A high-quality science education provides the foundations for understanding the world through the specific disciplines of biology, chemistry and physics. Science has changed our lives and is vital to the world’s future prosperity, and all students should be taught essential aspects of the knowledge, methods, processes and uses of science.
Through building up a body of key foundational knowledge and concepts, students should be encouraged to recognise the power of rational explanation and develop a sense of excitement and curiosity about natural phenomena. They should be encouraged to understand how science can be used to explain what is occurring, predict how things will behave, and analyse causes.
At CLPA lessons follow the 5Es Learning Cycle; a method of structuring a science lesson that is based on distinctive stages of learning which mirror the WAT teaching and learning cycle.
"Engage" - This is the introduction to the lesson that motivates or hooks the students interest in the learning to follow. It can be a demonstration, a discussion, a reading or other activity used to tap into prior knowledge about the lesson and engage student’s curiosity. It is used to uncover what students know and think about the concept or topic.
This is followed with an "Explore" activity that allows the students to have experiences with the concepts and ideas of the lesson. Students are encouraged to work together. They observe, question, and investigate the concepts to develop fundamental awareness of the nature of the materials and ideas.

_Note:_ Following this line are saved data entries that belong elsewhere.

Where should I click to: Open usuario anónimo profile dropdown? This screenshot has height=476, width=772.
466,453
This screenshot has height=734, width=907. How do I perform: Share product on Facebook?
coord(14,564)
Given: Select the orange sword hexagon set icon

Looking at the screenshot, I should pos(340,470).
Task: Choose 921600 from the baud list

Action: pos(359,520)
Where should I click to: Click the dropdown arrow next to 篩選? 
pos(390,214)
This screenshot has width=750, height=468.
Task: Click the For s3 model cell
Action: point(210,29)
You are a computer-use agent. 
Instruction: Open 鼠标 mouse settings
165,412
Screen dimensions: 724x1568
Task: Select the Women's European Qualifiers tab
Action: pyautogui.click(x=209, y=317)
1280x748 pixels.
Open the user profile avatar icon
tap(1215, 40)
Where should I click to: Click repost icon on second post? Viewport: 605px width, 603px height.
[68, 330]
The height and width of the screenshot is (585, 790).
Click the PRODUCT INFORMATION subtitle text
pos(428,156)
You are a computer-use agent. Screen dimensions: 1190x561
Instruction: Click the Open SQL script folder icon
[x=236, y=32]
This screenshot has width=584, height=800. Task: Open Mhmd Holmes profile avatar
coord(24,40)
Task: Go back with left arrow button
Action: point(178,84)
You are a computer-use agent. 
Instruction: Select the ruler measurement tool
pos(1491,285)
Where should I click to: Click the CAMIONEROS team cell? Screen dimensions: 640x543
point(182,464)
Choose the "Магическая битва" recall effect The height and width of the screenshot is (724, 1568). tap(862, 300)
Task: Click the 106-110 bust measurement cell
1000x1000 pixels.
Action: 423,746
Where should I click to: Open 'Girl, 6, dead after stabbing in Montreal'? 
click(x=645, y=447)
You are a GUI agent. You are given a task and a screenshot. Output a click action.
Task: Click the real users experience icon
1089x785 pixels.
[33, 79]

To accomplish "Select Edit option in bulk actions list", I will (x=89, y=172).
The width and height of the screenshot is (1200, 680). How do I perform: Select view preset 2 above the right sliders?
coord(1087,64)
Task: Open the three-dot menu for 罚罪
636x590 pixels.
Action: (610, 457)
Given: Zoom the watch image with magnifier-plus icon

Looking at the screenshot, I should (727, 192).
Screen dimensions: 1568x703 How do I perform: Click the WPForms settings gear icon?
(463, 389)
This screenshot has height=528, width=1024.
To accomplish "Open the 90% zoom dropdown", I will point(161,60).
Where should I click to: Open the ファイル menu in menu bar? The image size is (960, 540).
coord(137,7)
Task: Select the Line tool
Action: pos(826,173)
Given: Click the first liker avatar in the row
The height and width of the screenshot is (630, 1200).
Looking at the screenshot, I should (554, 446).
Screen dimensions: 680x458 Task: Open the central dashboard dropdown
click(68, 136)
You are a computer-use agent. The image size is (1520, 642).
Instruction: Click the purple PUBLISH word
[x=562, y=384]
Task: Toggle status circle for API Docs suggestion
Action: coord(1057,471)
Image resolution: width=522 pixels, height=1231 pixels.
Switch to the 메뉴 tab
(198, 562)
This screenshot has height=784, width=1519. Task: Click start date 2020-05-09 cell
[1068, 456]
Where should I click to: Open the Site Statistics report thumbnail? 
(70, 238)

The "Explain" stage encourages students to explain concepts and definitions in their own words. Students are asked to justify and clarify their ideas. Formal definitions, explanations and labels are provided. This is done through such activities as discussions, chalk talks, films, etc.
The "Extend" stage allows students to apply their new labels, definitions, explanations and skills in new, but similar situations. It often involves experimental inquiry, investigative projects, problem solving and decision making.
The "Evaluate" stage assesses both learning and teaching and can use a wide variety of informal and formal assessment strategies. Teachers frequently observe students as they apply new concepts and skills to assess students' knowledge and skills, looking for evidence that the students have changed their thinking or behaviours.
Even though the 5Es were just described in a linear order, there are times when it is appropriate to loop back into the cycle before going forward.